*** Opening Input data ***
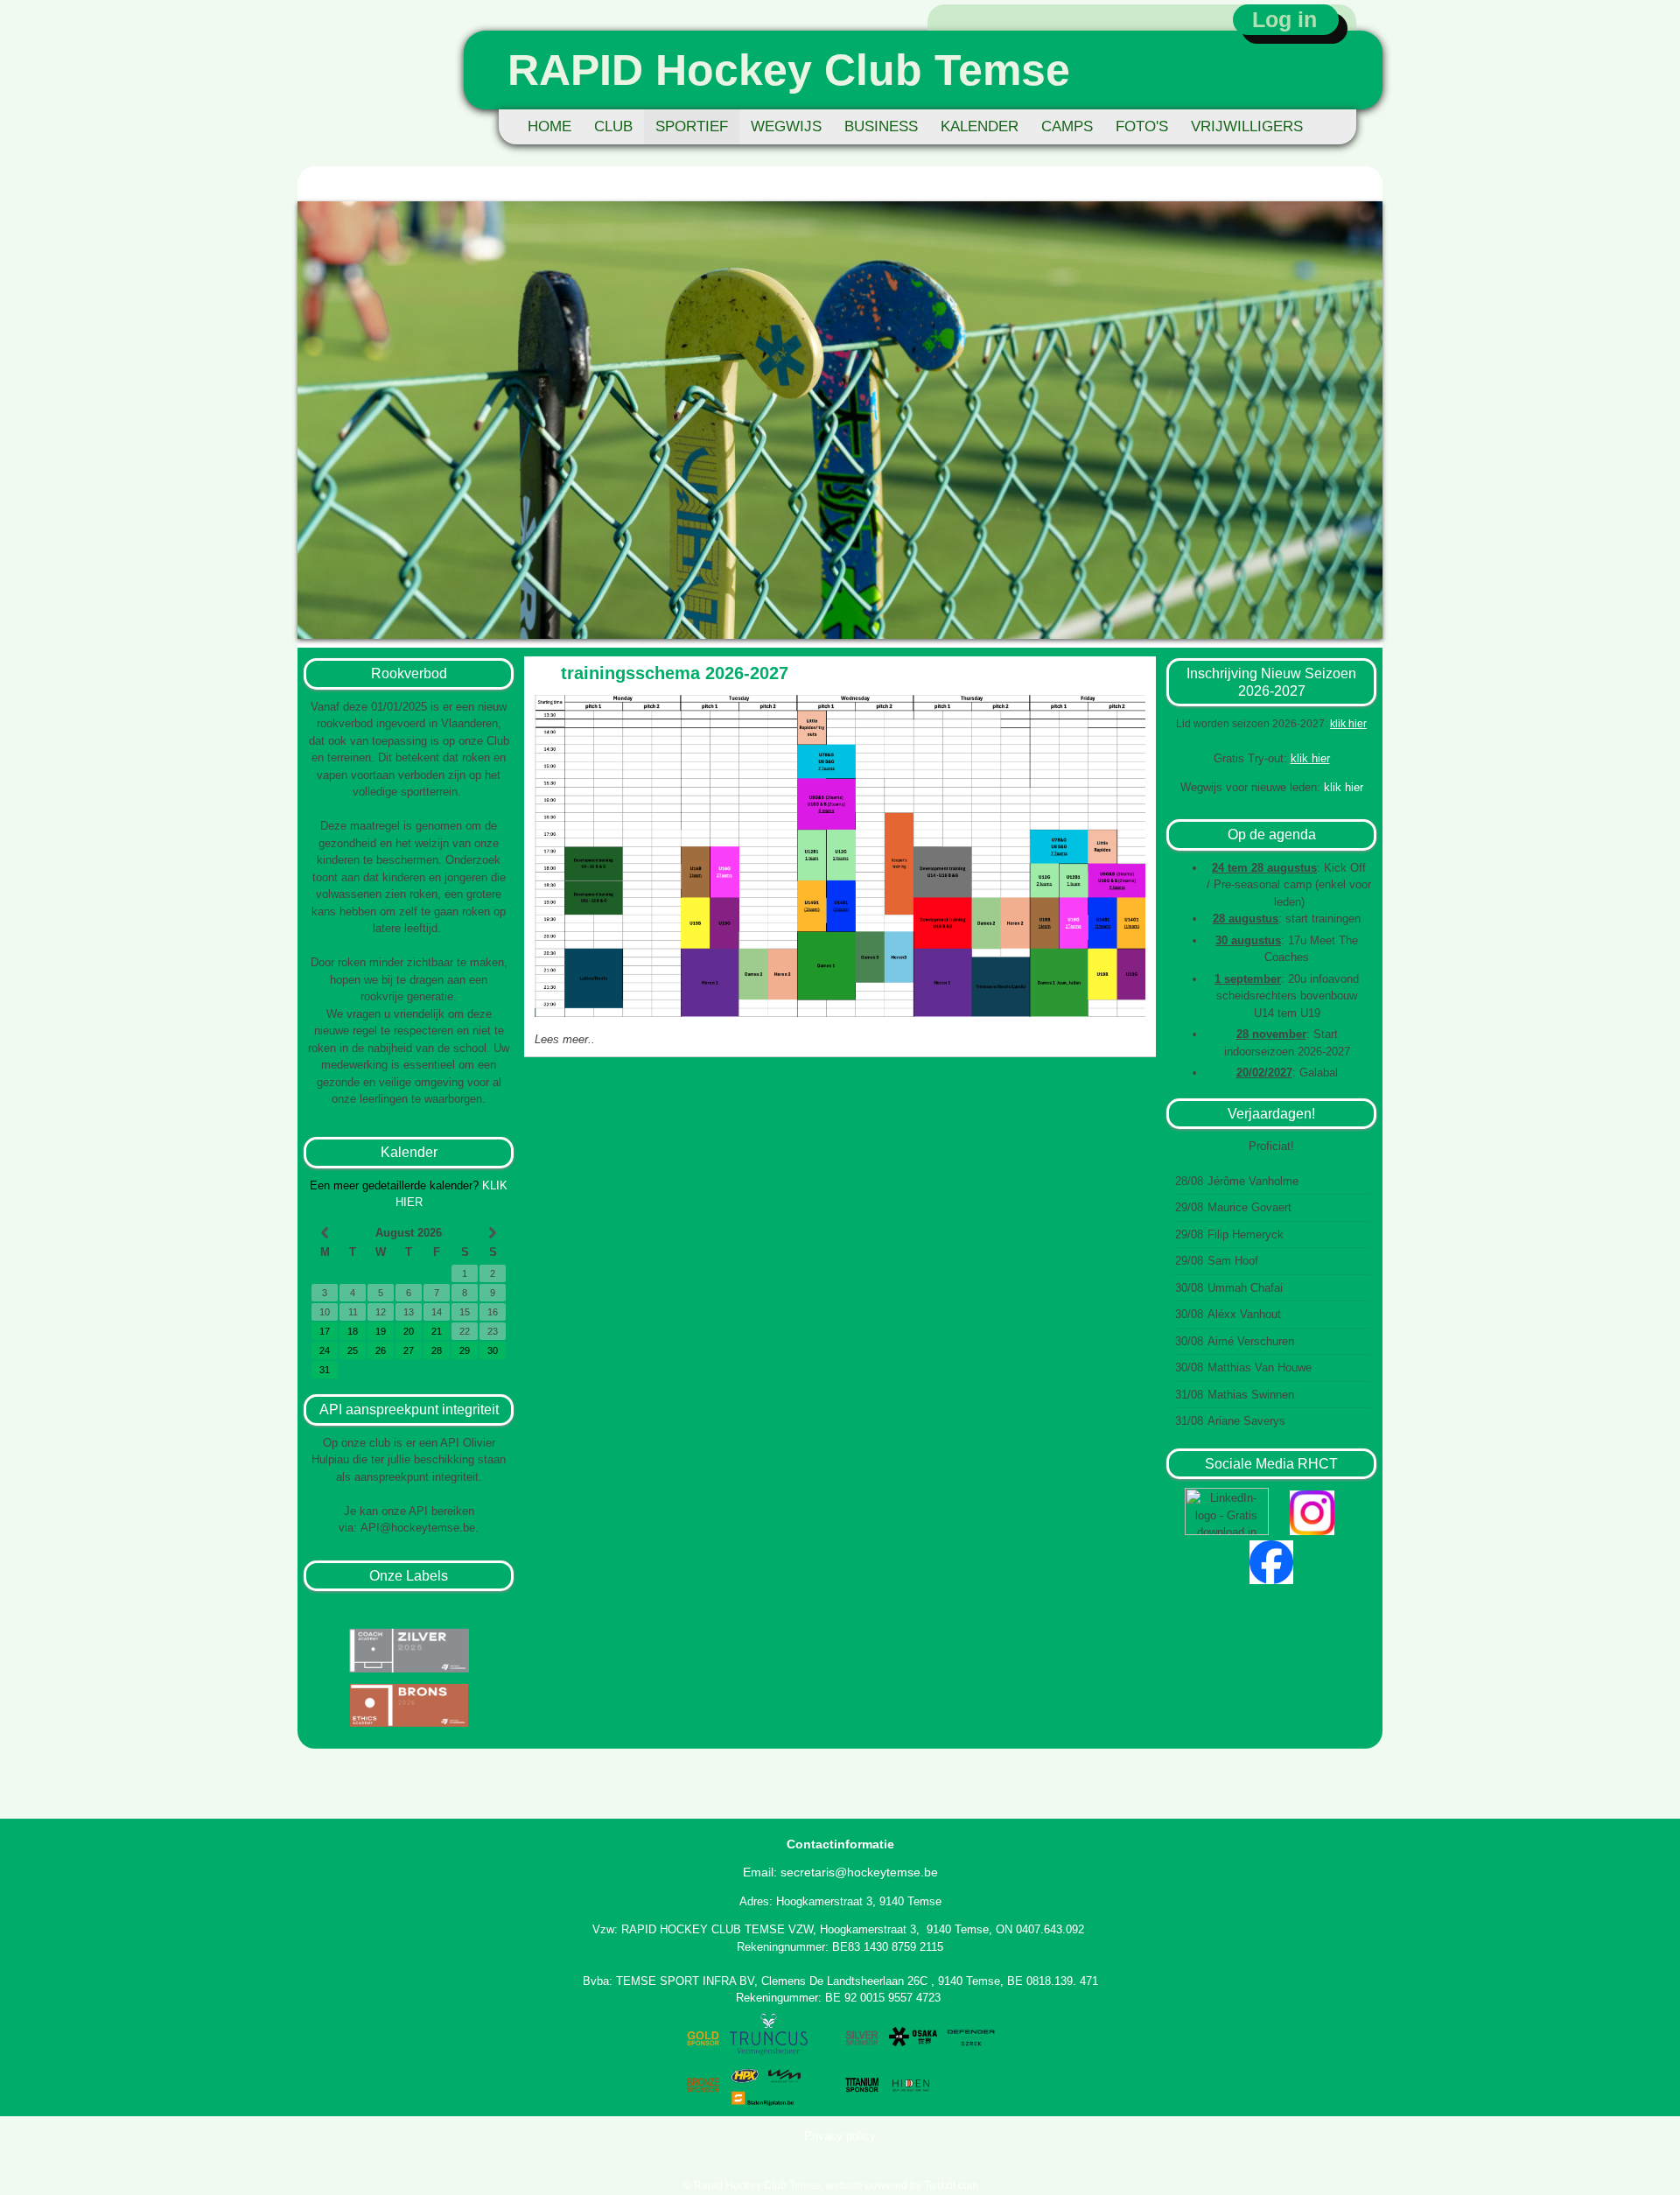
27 (408, 1350)
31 (324, 1369)
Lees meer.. (565, 1039)
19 (380, 1331)
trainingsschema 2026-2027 (674, 673)
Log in (1284, 19)
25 (352, 1350)
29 (464, 1350)
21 (436, 1331)
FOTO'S (1142, 126)
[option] (840, 420)
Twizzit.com (951, 2185)
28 (436, 1350)
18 (352, 1331)
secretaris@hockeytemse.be (859, 1872)
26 (380, 1350)
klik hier (1348, 724)
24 (324, 1350)
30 (492, 1350)
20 (408, 1331)
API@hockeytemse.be (417, 1527)
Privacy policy (840, 2135)
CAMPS (1067, 126)
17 (324, 1331)
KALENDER (979, 126)
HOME (549, 126)
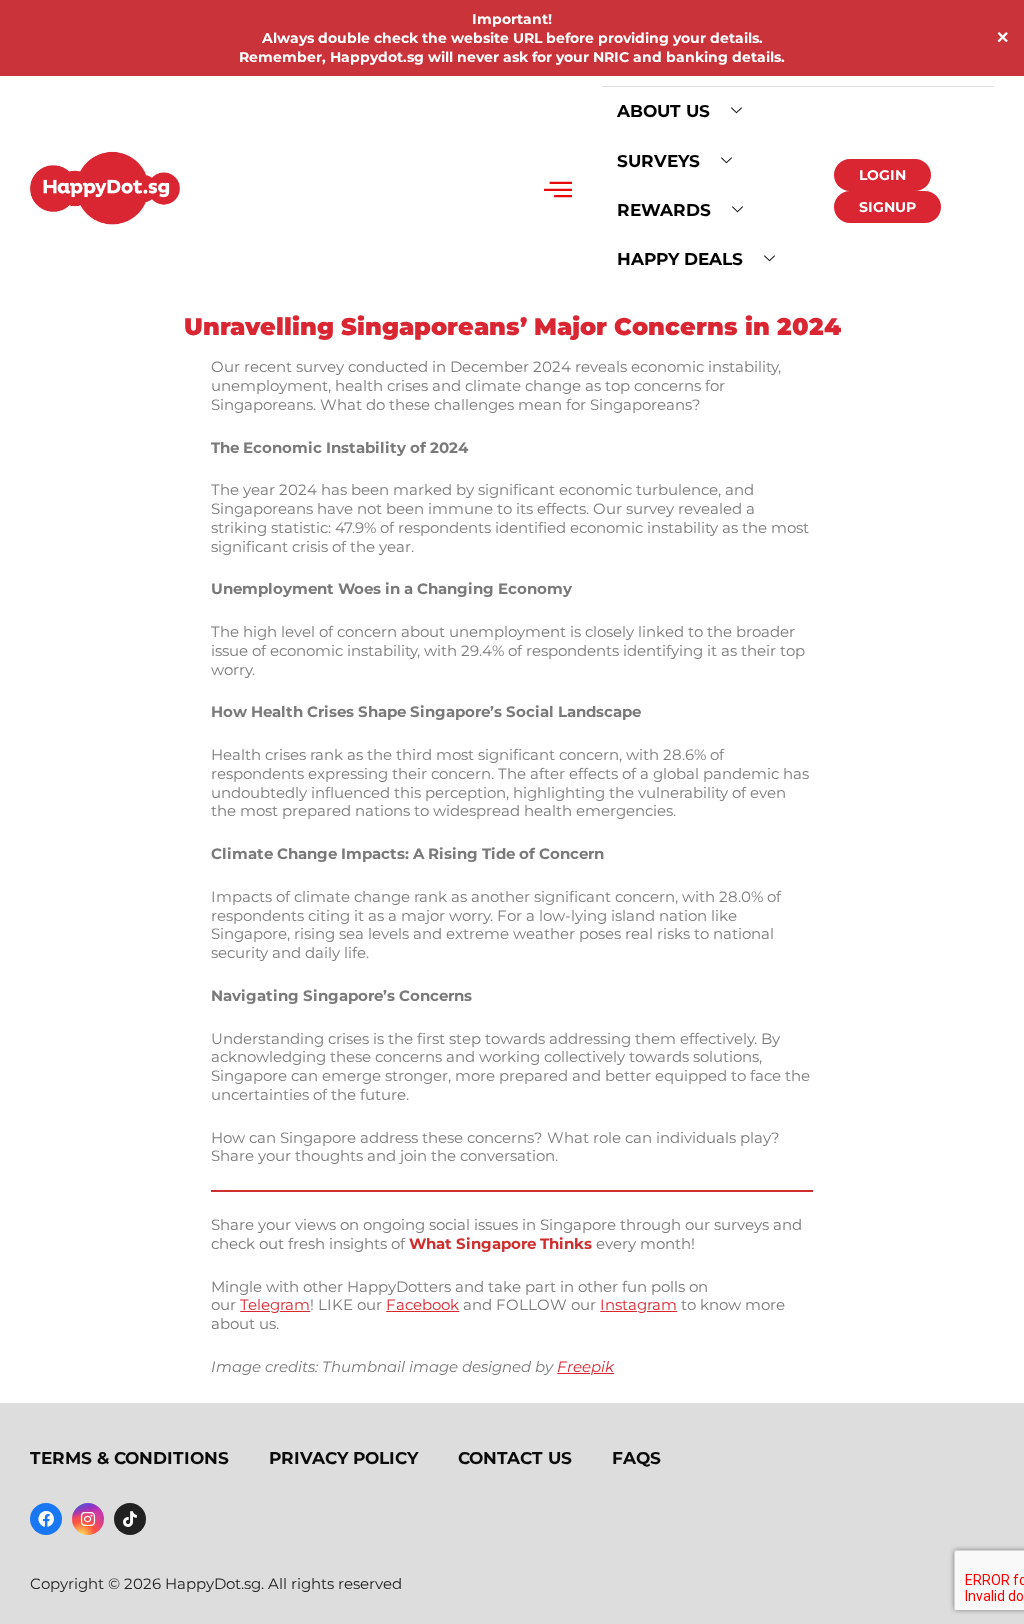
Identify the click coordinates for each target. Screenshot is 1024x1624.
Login (882, 175)
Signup (887, 207)
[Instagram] (88, 1519)
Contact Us (515, 1458)
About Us (663, 111)
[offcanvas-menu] (558, 190)
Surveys (658, 161)
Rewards (664, 210)
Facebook (422, 1304)
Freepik (585, 1366)
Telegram (275, 1304)
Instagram (638, 1304)
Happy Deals (680, 259)
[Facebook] (46, 1519)
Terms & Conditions (129, 1458)
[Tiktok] (130, 1519)
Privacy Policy (343, 1458)
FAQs (636, 1458)
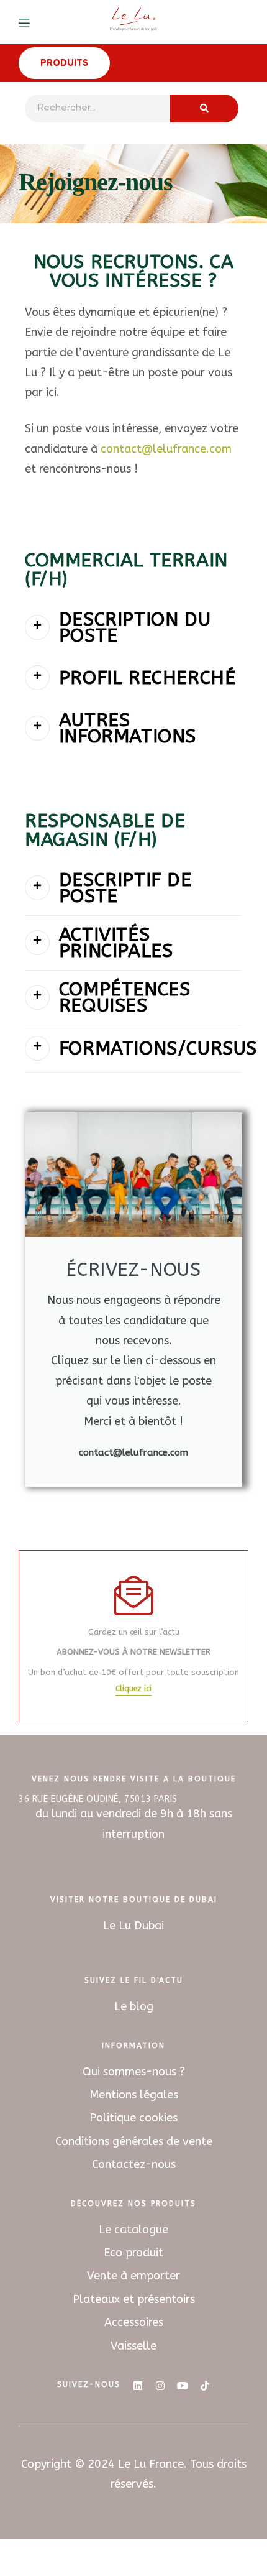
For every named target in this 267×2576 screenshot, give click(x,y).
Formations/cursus (158, 1048)
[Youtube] (183, 2386)
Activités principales (116, 942)
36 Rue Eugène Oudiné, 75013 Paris (98, 1799)
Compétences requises (125, 997)
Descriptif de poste (125, 888)
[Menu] (33, 22)
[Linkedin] (138, 2386)
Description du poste (134, 627)
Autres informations (127, 728)
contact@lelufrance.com (166, 449)
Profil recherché (147, 678)
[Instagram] (160, 2386)
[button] (133, 628)
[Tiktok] (205, 2386)
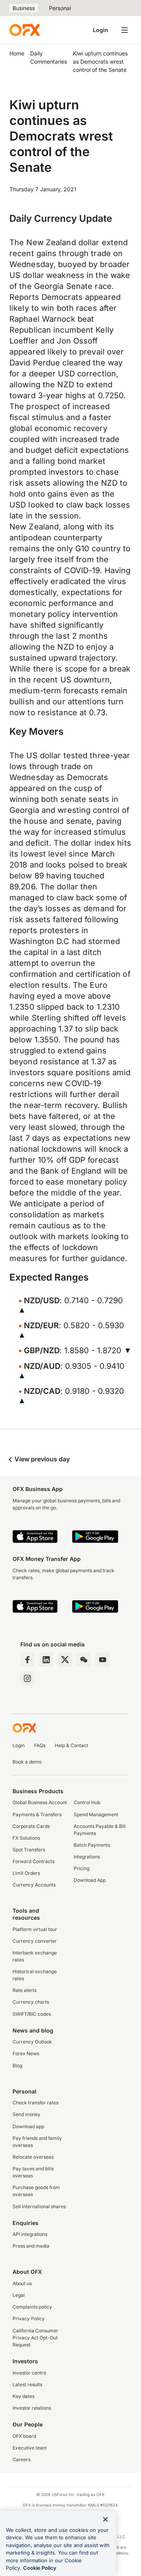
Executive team (30, 2448)
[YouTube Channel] (103, 1660)
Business (24, 8)
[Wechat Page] (84, 1660)
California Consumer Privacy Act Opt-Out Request (35, 2338)
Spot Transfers (29, 1850)
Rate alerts (24, 1990)
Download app (28, 2126)
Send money (26, 2114)
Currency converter (35, 1941)
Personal (60, 8)
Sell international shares (39, 2206)
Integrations (87, 1857)
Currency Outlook (32, 2042)
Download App (90, 1880)
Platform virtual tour (35, 1929)
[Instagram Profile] (27, 1678)
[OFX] (24, 30)
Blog (17, 2065)
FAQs (39, 1745)
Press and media (31, 2246)
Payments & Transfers (37, 1814)
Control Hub (87, 1802)
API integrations (30, 2234)
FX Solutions (26, 1838)
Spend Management (96, 1814)
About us (22, 2283)
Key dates (23, 2396)
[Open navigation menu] (125, 30)
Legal (19, 2295)
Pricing (81, 1868)
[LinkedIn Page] (46, 1660)
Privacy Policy (29, 2318)
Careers (22, 2459)
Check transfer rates (35, 2103)
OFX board (24, 2436)
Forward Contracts (33, 1861)
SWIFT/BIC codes (32, 2014)
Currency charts (31, 2002)
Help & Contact (71, 1745)
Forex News (26, 2053)
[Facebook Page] (27, 1660)
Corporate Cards (31, 1826)
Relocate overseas (33, 2157)
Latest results (27, 2384)
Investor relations (32, 2408)
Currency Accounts (34, 1885)
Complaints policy (32, 2307)
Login (100, 30)
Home (16, 53)
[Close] (105, 2519)
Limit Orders (26, 1873)
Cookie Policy (39, 2568)
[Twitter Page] (65, 1660)
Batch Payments (92, 1845)
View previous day (41, 1459)
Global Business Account (40, 1802)
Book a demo (27, 1762)
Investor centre (29, 2373)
*** Closing Input data ***
Work order. Exactly the lines above from the one that contains "Contact Us (515, 1458)" down to the one that contains "Executive team (30, 2448)" are to be output, both ends kept and pictures omitted.

Expected answer.
Contact Us (515, 1458)
About Us (663, 111)
[offcanvas-menu] (558, 190)
Surveys (658, 161)
Rewards (664, 210)
Facebook (422, 1304)
Freepik (585, 1366)
Telegram (275, 1304)
Instagram (638, 1304)
Happy Deals (680, 259)
[Facebook] (46, 1519)
Terms & Conditions (129, 1458)
[Tiktok] (130, 1519)
Privacy Policy (343, 1458)
FAQs (636, 1458)
For every named target in this 267×2576 screenshot, give click(x,y).
Formations/cursus (158, 1048)
[Youtube] (183, 2386)
Activités principales (116, 942)
36 Rue Eugène Oudiné, 75013 Paris (98, 1799)
Compétences requises (125, 997)
Descriptif de poste (125, 888)
[Menu] (33, 22)
[Linkedin] (138, 2386)
Description du poste (134, 627)
Autres informations (127, 728)
contact@lelufrance.com (166, 449)
Profil recherché (147, 678)
[Instagram] (160, 2386)
[button] (133, 628)
[Tiktok] (205, 2386)
Executive team (30, 2448)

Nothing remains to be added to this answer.